== WHAT THIS TASK INVOLVES ==
The response should consist solely of the lines running from the line with "Open the grade dropdown for the first subject" to the end of the data, retyped exactly.

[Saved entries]

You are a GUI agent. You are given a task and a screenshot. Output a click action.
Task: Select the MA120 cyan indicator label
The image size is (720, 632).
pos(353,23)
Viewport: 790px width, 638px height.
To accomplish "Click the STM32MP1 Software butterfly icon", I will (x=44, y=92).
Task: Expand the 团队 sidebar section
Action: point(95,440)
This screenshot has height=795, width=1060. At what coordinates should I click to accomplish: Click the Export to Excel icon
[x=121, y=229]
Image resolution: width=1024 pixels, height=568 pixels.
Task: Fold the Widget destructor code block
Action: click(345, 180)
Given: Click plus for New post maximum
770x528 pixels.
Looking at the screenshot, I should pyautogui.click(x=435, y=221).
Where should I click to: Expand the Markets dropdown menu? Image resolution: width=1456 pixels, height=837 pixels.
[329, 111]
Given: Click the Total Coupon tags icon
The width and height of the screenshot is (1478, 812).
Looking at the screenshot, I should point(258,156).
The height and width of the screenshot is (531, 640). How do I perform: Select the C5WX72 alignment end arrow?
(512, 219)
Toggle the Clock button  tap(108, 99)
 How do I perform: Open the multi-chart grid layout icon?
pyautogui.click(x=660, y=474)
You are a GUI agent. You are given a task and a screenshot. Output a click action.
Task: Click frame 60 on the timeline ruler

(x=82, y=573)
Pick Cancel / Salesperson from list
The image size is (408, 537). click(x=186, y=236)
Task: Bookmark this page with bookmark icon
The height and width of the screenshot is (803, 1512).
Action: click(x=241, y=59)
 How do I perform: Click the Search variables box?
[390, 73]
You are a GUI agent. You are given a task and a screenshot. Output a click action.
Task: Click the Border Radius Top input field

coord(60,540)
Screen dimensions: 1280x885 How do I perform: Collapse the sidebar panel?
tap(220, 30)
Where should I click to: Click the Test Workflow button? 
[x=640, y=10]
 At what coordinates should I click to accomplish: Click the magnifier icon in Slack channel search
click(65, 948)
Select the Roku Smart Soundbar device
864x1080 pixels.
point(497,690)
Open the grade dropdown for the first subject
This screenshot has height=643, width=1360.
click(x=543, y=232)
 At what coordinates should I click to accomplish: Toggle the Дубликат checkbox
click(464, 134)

== COMPLETED TASK ==
Open the grade dropdown for the first subject
This screenshot has height=643, width=1360.
click(x=543, y=232)
 At what coordinates should I click to accomplish: Toggle the Дубликат checkbox
click(464, 134)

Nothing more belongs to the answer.